▶ [What is being asked]:
Every line of the data below needs to be reproduced exactly.

Available records below:

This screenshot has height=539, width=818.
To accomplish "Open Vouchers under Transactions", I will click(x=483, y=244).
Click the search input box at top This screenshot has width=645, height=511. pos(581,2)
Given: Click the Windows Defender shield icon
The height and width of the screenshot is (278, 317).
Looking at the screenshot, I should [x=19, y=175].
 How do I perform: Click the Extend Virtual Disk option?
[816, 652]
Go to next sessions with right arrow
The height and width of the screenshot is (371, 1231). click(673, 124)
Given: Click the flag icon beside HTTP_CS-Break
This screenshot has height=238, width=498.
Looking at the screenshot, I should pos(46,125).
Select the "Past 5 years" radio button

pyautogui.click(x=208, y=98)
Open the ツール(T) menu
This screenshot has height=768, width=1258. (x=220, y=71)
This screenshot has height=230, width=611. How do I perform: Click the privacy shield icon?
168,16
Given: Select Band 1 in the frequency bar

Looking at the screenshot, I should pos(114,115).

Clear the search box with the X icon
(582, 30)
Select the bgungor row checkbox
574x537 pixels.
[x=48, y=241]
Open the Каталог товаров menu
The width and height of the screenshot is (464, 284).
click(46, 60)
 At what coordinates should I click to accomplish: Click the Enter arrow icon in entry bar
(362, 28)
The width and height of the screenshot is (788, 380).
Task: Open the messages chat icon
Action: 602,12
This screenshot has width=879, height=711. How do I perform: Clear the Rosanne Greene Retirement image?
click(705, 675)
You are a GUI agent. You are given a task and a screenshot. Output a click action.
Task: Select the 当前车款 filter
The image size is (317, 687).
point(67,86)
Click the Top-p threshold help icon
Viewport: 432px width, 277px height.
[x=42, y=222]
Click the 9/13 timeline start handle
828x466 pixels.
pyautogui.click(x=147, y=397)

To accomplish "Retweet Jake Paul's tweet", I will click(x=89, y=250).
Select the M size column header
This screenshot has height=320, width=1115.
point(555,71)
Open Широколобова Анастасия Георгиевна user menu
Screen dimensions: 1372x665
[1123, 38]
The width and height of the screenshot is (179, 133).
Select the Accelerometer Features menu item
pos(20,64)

End of Available records.

▶ [Answer for this exercise]:
This screenshot has height=539, width=818.
To accomplish "Open Vouchers under Transactions", I will click(x=483, y=244).
Click the search input box at top This screenshot has width=645, height=511. pos(581,2)
Given: Click the Windows Defender shield icon
The height and width of the screenshot is (278, 317).
Looking at the screenshot, I should [x=19, y=175].
 How do I perform: Click the Extend Virtual Disk option?
[816, 652]
Go to next sessions with right arrow
The height and width of the screenshot is (371, 1231). click(673, 124)
Given: Click the flag icon beside HTTP_CS-Break
This screenshot has height=238, width=498.
Looking at the screenshot, I should pos(46,125).
Select the "Past 5 years" radio button

pyautogui.click(x=208, y=98)
Open the ツール(T) menu
This screenshot has height=768, width=1258. (x=220, y=71)
This screenshot has height=230, width=611. How do I perform: Click the privacy shield icon?
168,16
Given: Select Band 1 in the frequency bar

Looking at the screenshot, I should pos(114,115).

Clear the search box with the X icon
(582, 30)
Select the bgungor row checkbox
574x537 pixels.
[x=48, y=241]
Open the Каталог товаров menu
The width and height of the screenshot is (464, 284).
click(46, 60)
 At what coordinates should I click to accomplish: Click the Enter arrow icon in entry bar
(362, 28)
The width and height of the screenshot is (788, 380).
Task: Open the messages chat icon
Action: 602,12
This screenshot has width=879, height=711. How do I perform: Clear the Rosanne Greene Retirement image?
click(705, 675)
You are a GUI agent. You are given a task and a screenshot. Output a click action.
Task: Select the 当前车款 filter
The image size is (317, 687).
point(67,86)
Click the Top-p threshold help icon
Viewport: 432px width, 277px height.
[x=42, y=222]
Click the 9/13 timeline start handle
828x466 pixels.
pyautogui.click(x=147, y=397)

To accomplish "Retweet Jake Paul's tweet", I will click(x=89, y=250).
Select the M size column header
This screenshot has height=320, width=1115.
point(555,71)
Open Широколобова Анастасия Георгиевна user menu
Screen dimensions: 1372x665
[1123, 38]
The width and height of the screenshot is (179, 133).
Select the Accelerometer Features menu item
pos(20,64)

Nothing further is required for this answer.